Neither tool is a universal winner. They are strong at different jobs, so the right pick depends on where your time goes today.
Choose Proposify if:
- Your core need is e-signature, payments, tracking, and approval workflows
- You send a high volume of quotes and standardized documents that are already written
- You want page-level analytics on how prospects read each proposal
- You need tight brand governance and role-based control across a larger team
Choose cobl if:
- Your bottleneck is writing tailored proposals and RFP responses, not sending them
- You produce long, complex documents that templates cannot cover
- You want AI to draft from your CRM, notes, and knowledge base, then refine with your team
- You want every rep to produce the same winning, on-brand format without rebuilding templates
- European data residency and no AI training on your data are requirements
Many teams end up using both: cobl to create the proposal, and Proposify or a dedicated signing tool to send and close it. For a wider view of the market, see our roundup of the best Proposify alternatives for sales teams, or the head-to-head on cobl vs PandaDoc.
Send better proposals, faster
Proposify is a solid choice when the document already exists and you need to format, send, track, and sign it. cobl is the better fit when the hard part is producing the document in the first place, especially long, tailored proposals and RFP responses.
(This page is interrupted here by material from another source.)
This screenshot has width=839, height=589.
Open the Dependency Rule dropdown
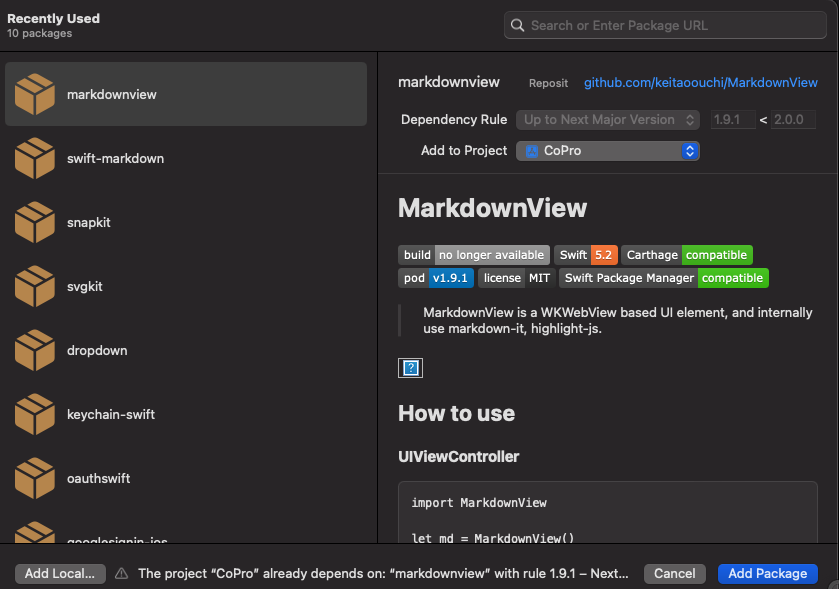click(607, 119)
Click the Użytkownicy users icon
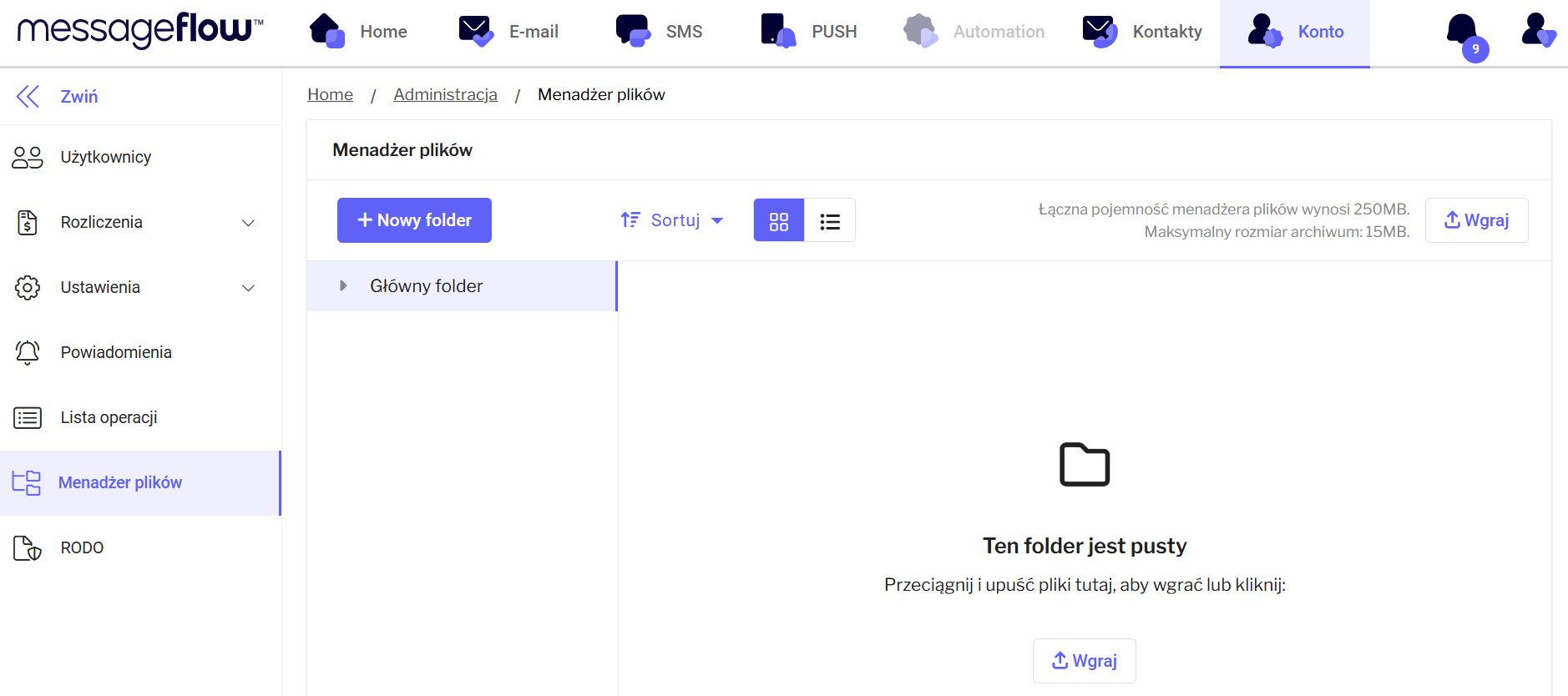 (28, 158)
That is the honest line between the two, and it is the question worth answering before you pick.
If you want to see cobl in action, you can try cobl for free, with up to three generated documents per month, and judge the drafts for yourself.
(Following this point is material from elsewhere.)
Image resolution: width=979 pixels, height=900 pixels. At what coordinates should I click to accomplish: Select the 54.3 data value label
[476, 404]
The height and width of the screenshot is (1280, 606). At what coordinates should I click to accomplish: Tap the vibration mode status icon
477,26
cobl is a strong Proposify alternative for teams whose main challenge is writing proposals, not sending them. Proposify focuses on templates, e-signatures, tracking, and analytics, while cobl generates the full document from a brief and your knowledge base. If your reps spend hours drafting tailored proposals or RFP responses, cobl removes that work in a way a template-first tool was not designed to.
E-signature is one of Proposify's core strengths, with native, legally binding signing and Stripe payments built in. cobl focuses on the creation side: it drafts, personalizes, and formats the proposal, then exports to PDF, Word, or PowerPoint, so signing happens in your existing stack. If a built-in signature suite is your top priority, Proposify has the edge there.
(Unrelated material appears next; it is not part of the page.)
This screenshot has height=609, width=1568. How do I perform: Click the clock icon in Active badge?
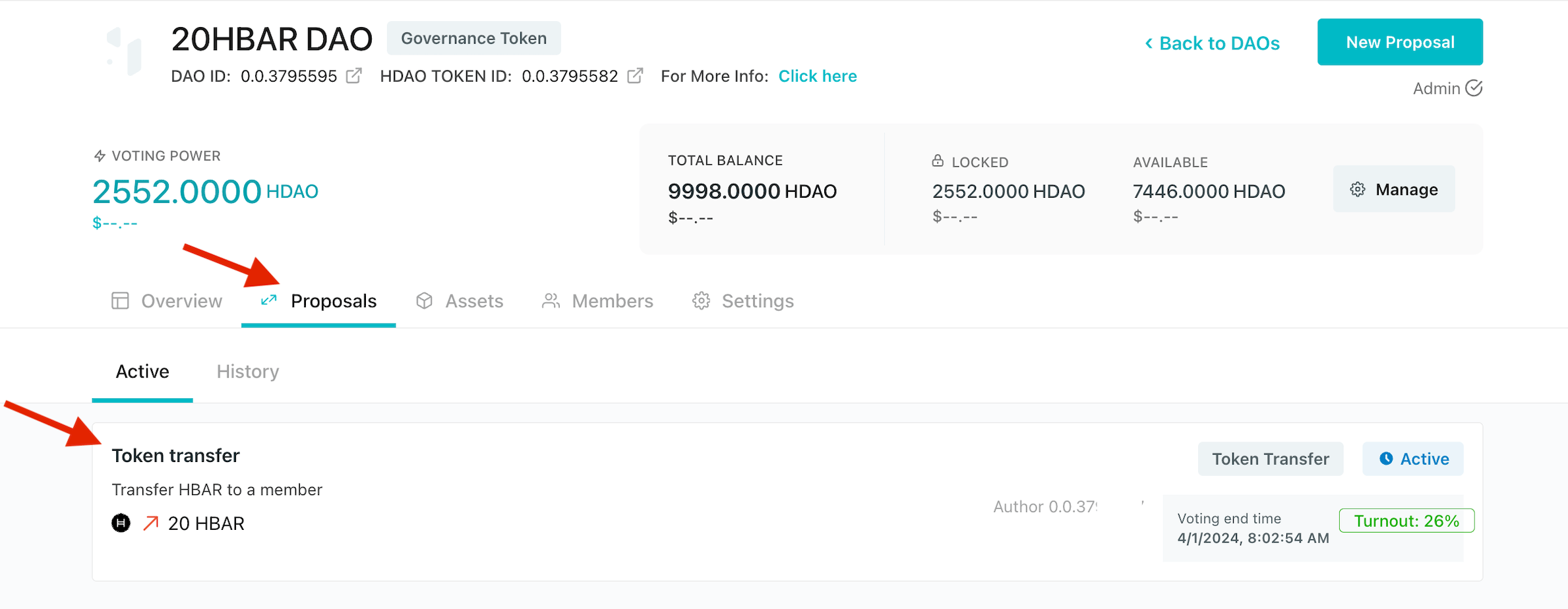pos(1386,459)
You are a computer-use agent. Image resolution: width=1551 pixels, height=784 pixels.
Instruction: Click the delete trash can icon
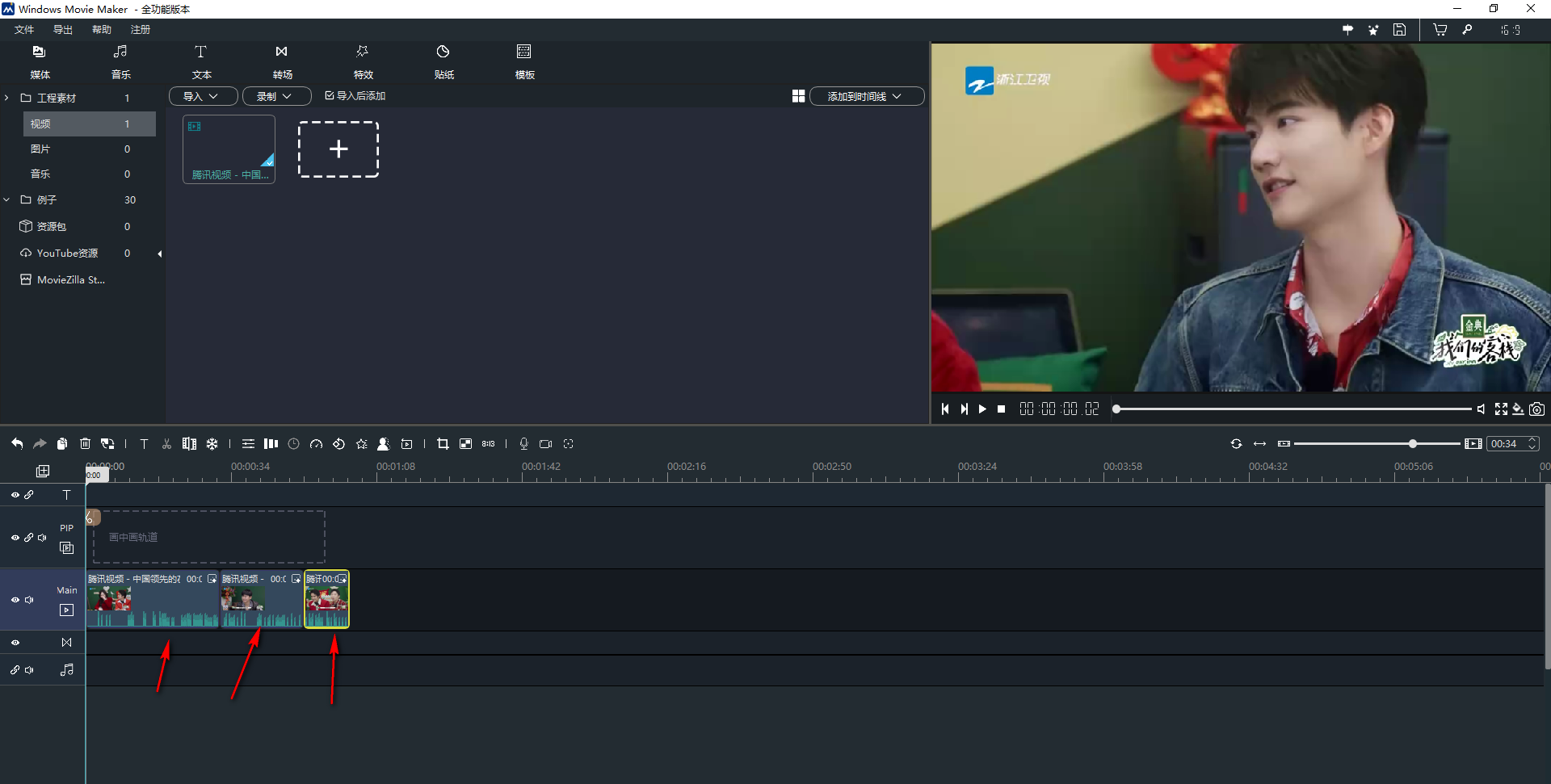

Proposify's Basic plan starts at $19 per user per month billed annually ($29 monthly), but it caps you at 10 sends per month and three templates, with no CRM integrations. The Team plan is $41 per user per month annually and adds unlimited sends, analytics, and integrations. The Business plan is custom, starting around $3,900 per year, and the Salesforce integration is a paid add-on. There is no free plan, only a 14-day trial.
Proposify offers an in-app AI writing widget that can prompt, refine, condense, and fix grammar inside documents you are editing. Its standalone AI Proposal Generator creates a branded template rather than a finished proposal, and at the time of writing that feature is being reworked with a waitlist. So Proposify assists with writing, but full AI-native generation from a brief is not the core of the product today.
Yes. cobl is built for long-form documents and can generate proposals and RFP responses of 150 to 200 pages. Adista's pre-sales team reports producing documents in that range in under five minutes, around 90% ready to use, with the remainder handled by human fine-tuning. This long-form capability is one of the clearest differences from template-based tools.
cobl is GDPR compliant, does not use your data to train AI models, and hosts data on French servers. Because proposals often contain pricing, security details, and client information, that data handling is a deliberate part of the product. You can review the details on the cobl security page.
With Proposify, speed depends on having a template ready and a person to write the content into it. With cobl, you start from a brief and the AI drafts the document for you, so customers report moving from two or three hours of writing down to a framework draft in about five minutes. The remaining time goes to refining and tailoring rather than starting from scratch.